Friday, November 1, 2013
Twixt
A washed up horror novelist (Val Kilmer, at his Kilmerest) on a book tour stumbles onto a weird mystery in a small town which may serve as fodder for a new book. Only, he also begins having strange dreams which may relate to an older, possibly related mystery from many years before. Dreams and reality don't begin to blend so much as they begin commenting on each other. Oh, also, in his dreams he hangs out with Edgar Allen Poe and talks shop with him.
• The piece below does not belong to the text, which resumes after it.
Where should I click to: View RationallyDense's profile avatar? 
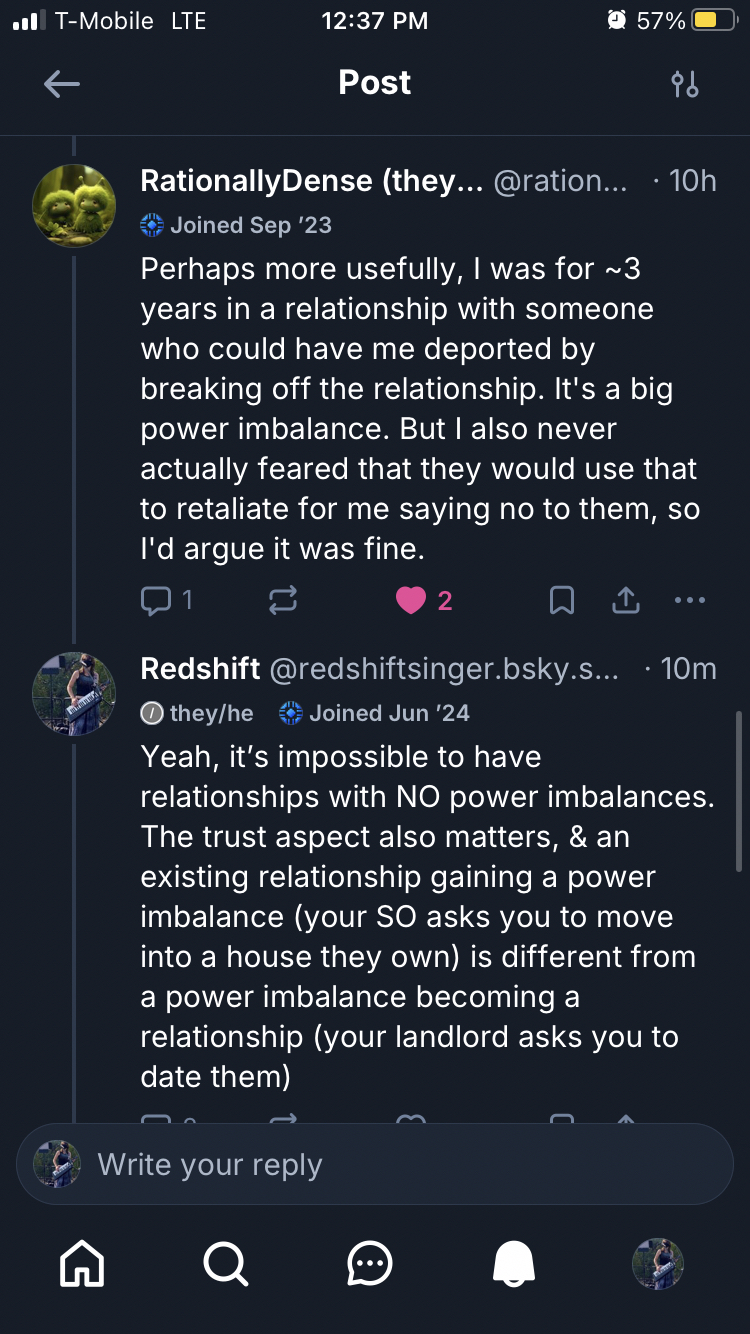pos(74,205)
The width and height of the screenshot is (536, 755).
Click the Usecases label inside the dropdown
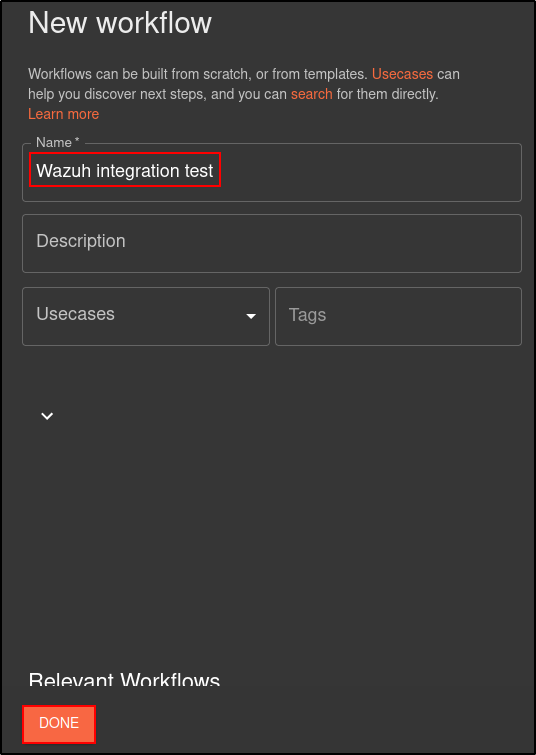[x=76, y=314]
This is the first of Francis Ford Copolla's newer, comeback-ish sort of films I've bothered to see, and now I'm regretting not checking out the others. Because it turns out he's back in his don't-give-a-fuck, do what I want mode, and therein lies all his genius and madness. Twixt is sort of a love letter to horror movies (where Coppola got his start), and it's not so much a cohesive story as it is Coppola being a show-off. Which I always thought was his best color. Here, he does whatever the hell he wants at any given time, basically just to display the fact that he has the technical chops to do anything.
Twixt is gorgeous and strange and unique. It jumps back and forth between a surreal dreamworld and a real world that, frankly, doesn't feel much less stylized. There is a (kinda complex) story, but most of what happens seems to happen more for effect and atmosphere. Nominally it's a horror film but I wouldn't say it's scary; often it even plays like an offbeat comedy. At one point Coppola just sort of points the camera at Kilmer and let's him improvise a bunch of silly voices for a while. But then you'll get some truly bizarre and compelling imagery in the dream sequences. I thought I detected a weird tone of irony in the air; the dialogue and performances are somewhat stylized, and there at times seems to be a winking corniness to the whole thing. But Twixt has it both ways; it good naturedly mocks the genre (and to some degree, I suspect, Coppola himself) while also believing in its cinematic power. It's like if his version of Dracula played it just a little less straight.
In other words, it feels like a movie made specifically and only for me. Like one of my favorites from 2012, Beyond the Black Rainbow, Twixt peers into the oversoul of of corny genre cinema and finds art, abstracting the story and the visuals and the tone into something weird and beautiful.